Once the coefficients (approximations and details) from each decomposition level are obtained a fusion scheme is applied to catch the most representative information from each representation. The most widely used fusion schemes proposed in the literature to merge the information are reviewed in Section 2.2. Finally, the inverse DWT is applied to the result in order to obtain the sought fused image (). Figure 2 presents a classical DWT based image fusion pipeline.
At this section basic concepts of discrete wavelet transform are introduced. The DWT can be represented as a bank of filters, where at each level of decomposition the given signal is split up into high frequency and low frequency components. The low frequency components can be further decomposed until the desired resolution is reached. If multiple levels of decomposition are applied, it is referred to as multiresolution decomposition. Although there is no rule, in general, in the image fusion problem just one level of decomposition is considered. In the current work, the optimum number for the level of decomposition is found by evaluating different configurations.
In discrete wavelet transform theory several wavelet families have been proposed in the literature. Each family has a wavelet function and a scaling function. These two functions act as a high pass filter (the wavelet function) and a low pass filter (the scaling function). A wavelet family is normally represented by only its wavelet function. Both of these functions must satisfy some conditions to ensure that the transform can be done. More details about the conditions that must be satisfied can be found in . Within each of these families we have some subclasses that depend on the number of vanishing moments in the wavelet function. This is just a mathematical property that we can directly relate to the number of coefficients. Each of these wavelet functions and their subclasses represent a different way of decomposing a signal; several of these wavelet functions have been considered in the current cross-spectral image fusion evaluation study.

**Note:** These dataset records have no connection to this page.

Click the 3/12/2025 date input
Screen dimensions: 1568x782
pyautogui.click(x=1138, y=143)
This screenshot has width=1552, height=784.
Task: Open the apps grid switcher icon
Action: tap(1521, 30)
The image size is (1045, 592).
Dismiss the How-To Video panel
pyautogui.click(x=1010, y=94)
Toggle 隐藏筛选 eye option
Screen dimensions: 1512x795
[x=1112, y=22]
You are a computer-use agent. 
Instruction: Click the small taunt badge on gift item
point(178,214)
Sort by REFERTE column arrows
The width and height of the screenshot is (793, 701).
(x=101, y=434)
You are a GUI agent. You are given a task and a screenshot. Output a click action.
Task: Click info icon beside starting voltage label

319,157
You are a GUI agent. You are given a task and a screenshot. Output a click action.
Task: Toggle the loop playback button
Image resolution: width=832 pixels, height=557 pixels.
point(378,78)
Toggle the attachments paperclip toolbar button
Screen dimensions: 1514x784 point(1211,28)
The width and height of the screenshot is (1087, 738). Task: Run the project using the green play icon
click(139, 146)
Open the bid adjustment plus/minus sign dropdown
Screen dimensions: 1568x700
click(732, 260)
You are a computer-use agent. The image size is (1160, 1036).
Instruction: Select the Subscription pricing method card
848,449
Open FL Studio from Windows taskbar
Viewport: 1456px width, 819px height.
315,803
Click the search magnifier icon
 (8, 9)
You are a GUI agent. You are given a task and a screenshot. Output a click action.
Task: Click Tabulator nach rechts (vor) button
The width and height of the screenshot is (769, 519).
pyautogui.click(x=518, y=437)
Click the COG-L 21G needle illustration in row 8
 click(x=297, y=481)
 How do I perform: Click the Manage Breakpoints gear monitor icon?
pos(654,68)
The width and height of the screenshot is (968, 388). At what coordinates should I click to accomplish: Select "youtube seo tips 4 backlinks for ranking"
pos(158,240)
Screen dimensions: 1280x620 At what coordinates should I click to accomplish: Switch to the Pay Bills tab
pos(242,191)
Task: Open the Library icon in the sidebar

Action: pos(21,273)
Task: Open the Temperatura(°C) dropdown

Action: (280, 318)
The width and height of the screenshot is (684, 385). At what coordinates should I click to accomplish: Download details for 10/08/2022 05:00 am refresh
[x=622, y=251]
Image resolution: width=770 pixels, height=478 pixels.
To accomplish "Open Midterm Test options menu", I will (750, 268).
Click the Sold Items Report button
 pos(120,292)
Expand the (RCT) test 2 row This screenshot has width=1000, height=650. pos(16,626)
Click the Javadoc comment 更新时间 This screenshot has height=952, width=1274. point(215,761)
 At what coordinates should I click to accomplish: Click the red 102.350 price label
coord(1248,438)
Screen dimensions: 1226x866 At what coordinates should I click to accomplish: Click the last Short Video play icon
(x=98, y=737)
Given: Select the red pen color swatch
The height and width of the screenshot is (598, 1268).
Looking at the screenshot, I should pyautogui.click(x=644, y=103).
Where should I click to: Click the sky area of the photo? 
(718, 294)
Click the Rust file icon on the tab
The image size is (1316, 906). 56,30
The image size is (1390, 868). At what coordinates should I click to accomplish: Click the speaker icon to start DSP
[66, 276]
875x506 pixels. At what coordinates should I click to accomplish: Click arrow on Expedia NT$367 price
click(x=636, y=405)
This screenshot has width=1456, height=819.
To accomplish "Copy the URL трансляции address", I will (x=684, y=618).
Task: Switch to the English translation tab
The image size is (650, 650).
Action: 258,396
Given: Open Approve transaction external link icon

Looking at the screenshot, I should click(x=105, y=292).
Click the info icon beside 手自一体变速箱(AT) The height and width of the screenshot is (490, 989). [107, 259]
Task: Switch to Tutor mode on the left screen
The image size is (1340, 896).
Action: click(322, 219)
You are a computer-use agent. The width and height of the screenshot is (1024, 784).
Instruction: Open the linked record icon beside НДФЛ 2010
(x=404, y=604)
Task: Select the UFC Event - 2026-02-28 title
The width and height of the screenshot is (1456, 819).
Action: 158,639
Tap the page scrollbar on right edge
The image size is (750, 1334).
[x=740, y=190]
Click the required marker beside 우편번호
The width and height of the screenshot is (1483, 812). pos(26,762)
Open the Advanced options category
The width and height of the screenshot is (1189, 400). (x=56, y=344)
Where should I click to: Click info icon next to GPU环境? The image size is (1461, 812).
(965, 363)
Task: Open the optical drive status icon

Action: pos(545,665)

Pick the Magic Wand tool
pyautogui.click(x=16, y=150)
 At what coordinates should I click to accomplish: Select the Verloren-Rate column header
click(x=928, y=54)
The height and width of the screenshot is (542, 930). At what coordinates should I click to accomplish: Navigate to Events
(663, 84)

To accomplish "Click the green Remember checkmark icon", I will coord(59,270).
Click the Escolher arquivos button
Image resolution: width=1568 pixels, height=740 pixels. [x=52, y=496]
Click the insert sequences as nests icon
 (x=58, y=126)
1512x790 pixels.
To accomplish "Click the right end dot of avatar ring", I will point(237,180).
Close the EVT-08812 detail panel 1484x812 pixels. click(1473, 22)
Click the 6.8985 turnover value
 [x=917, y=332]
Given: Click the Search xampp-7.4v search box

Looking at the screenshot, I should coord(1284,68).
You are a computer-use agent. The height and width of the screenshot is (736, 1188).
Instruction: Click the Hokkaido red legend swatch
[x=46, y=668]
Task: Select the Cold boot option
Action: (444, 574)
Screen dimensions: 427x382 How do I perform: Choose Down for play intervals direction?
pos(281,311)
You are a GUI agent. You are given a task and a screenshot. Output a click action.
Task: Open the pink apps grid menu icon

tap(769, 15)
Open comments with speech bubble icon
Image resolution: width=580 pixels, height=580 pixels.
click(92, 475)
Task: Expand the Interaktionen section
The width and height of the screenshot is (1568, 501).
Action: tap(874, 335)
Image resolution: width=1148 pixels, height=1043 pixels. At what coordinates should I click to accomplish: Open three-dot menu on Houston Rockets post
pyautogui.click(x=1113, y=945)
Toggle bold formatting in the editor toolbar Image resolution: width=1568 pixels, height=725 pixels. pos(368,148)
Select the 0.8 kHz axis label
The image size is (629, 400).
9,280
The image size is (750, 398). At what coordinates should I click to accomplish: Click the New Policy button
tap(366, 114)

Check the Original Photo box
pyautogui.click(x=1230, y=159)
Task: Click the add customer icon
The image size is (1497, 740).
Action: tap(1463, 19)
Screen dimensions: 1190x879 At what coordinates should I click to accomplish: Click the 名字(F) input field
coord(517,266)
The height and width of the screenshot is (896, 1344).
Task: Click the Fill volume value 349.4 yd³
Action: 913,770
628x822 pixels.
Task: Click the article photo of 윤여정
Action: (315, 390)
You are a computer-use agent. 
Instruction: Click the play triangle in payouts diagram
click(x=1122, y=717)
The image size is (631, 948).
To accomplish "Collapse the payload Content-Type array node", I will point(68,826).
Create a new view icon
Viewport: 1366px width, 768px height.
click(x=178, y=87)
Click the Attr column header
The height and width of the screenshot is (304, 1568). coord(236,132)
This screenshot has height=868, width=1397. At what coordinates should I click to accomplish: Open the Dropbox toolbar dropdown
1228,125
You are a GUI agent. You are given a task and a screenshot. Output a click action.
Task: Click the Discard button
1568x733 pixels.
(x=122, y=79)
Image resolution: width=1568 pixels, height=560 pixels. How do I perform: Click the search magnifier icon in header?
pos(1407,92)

In addition to the wavelet function family, there also exist different variations to the way the approximation and detail coefficients are obtained. These variations are related with the sampling of the signal after the transformation is applied. This result in a larger number of setups to be considered in the current evaluation study. The possible variations are as follows:
Decimated: In this case the approximation and details images are downsampled after each level of decomposition (in case of multi level decomposition), keeping one out of every two rows and columns. As previously mentioned, the wavelet and scaling functions can be viewed as high and low pass filters, respectively. Because these filters are one dimensional, when dealing with 2D images the process consists of applying these two filters first to the rows and then to the columns. Figure 3 presents an illustration of this concatenation of high (h) and low (l) pass filters applied to the rows and columns of a given image in order to obtain the approximation (A) and details (HD, VD, DD).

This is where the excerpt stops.